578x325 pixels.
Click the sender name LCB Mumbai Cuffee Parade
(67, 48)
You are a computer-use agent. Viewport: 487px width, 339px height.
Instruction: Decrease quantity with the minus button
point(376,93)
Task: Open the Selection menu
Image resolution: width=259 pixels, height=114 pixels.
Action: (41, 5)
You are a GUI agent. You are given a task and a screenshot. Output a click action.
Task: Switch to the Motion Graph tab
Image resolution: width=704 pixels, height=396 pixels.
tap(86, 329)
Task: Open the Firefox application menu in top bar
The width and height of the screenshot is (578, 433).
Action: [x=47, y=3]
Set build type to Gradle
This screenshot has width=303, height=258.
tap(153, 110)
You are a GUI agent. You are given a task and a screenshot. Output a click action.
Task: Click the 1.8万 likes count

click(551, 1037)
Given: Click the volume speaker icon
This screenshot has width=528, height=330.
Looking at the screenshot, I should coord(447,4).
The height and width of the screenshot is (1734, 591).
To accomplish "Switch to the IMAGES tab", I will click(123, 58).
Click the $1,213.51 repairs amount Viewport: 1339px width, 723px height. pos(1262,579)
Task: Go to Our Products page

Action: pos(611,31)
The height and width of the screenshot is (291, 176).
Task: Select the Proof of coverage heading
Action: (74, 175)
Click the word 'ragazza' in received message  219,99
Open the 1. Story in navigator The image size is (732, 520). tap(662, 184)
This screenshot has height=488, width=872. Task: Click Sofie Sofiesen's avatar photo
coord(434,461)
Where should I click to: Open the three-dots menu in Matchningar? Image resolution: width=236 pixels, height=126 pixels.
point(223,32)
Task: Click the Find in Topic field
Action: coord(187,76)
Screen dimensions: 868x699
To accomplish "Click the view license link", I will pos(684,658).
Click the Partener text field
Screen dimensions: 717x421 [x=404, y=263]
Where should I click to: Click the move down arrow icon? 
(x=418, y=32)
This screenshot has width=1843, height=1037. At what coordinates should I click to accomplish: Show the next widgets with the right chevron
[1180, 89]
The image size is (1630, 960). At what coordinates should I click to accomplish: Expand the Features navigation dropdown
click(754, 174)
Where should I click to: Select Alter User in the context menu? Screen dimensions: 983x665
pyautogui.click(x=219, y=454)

_____

- WHAT THIS TASK INVOLVES -
Rewrite the material above as a Markdown table with the columns Row and Text. Number each nonblank line in order and leave out the blank lines.

- THE RESPONSE -
| Row | Text |
|---|---|
| 1 | 578x325 pixels. |
| 2 | Click the sender name LCB Mumbai Cuffee Parade |
| 3 | (67, 48) |
| 4 | You are a computer-use agent. Viewport: 487px width, 339px height. |
| 5 | Instruction: Decrease quantity with the minus button |
| 6 | point(376,93) |
| 7 | Task: Open the Selection menu |
| 8 | Image resolution: width=259 pixels, height=114 pixels. |
| 9 | Action: (41, 5) |
| 10 | You are a GUI agent. You are given a task and a screenshot. Output a click action. |
| 11 | Task: Switch to the Motion Graph tab |
| 12 | Image resolution: width=704 pixels, height=396 pixels. |
| 13 | tap(86, 329) |
| 14 | Task: Open the Firefox application menu in top bar |
| 15 | The width and height of the screenshot is (578, 433). |
| 16 | Action: [x=47, y=3] |
| 17 | Set build type to Gradle |
| 18 | This screenshot has width=303, height=258. |
| 19 | tap(153, 110) |
| 20 | You are a GUI agent. You are given a task and a screenshot. Output a click action. |
| 21 | Task: Click the 1.8万 likes count |
| 22 | click(551, 1037) |
| 23 | Given: Click the volume speaker icon |
| 24 | This screenshot has width=528, height=330. |
| 25 | Looking at the screenshot, I should coord(447,4). |
| 26 | The height and width of the screenshot is (1734, 591). |
| 27 | To accomplish "Switch to the IMAGES tab", I will click(123, 58). |
| 28 | Click the $1,213.51 repairs amount Viewport: 1339px width, 723px height. pos(1262,579) |
| 29 | Task: Go to Our Products page |
| 30 | Action: pos(611,31) |
| 31 | The height and width of the screenshot is (291, 176). |
| 32 | Task: Select the Proof of coverage heading |
| 33 | Action: (74, 175) |
| 34 | Click the word 'ragazza' in received message  219,99 |
| 35 | Open the 1. Story in navigator The image size is (732, 520). tap(662, 184) |
| 36 | This screenshot has height=488, width=872. Task: Click Sofie Sofiesen's avatar photo |
| 37 | coord(434,461) |
| 38 | Where should I click to: Open the three-dots menu in Matchningar? Image resolution: width=236 pixels, height=126 pixels. |
| 39 | point(223,32) |
| 40 | Task: Click the Find in Topic field |
| 41 | Action: coord(187,76) |
| 42 | Screen dimensions: 868x699 |
| 43 | To accomplish "Click the view license link", I will pos(684,658). |
| 44 | Click the Partener text field |
| 45 | Screen dimensions: 717x421 [x=404, y=263] |
| 46 | Where should I click to: Click the move down arrow icon?  |
| 47 | (x=418, y=32) |
| 48 | This screenshot has width=1843, height=1037. At what coordinates should I click to accomplish: Show the next widgets with the right chevron |
| 49 | [1180, 89] |
| 50 | The image size is (1630, 960). At what coordinates should I click to accomplish: Expand the Features navigation dropdown |
| 51 | click(754, 174) |
| 52 | Where should I click to: Select Alter User in the context menu? Screen dimensions: 983x665 |
| 53 | pyautogui.click(x=219, y=454) |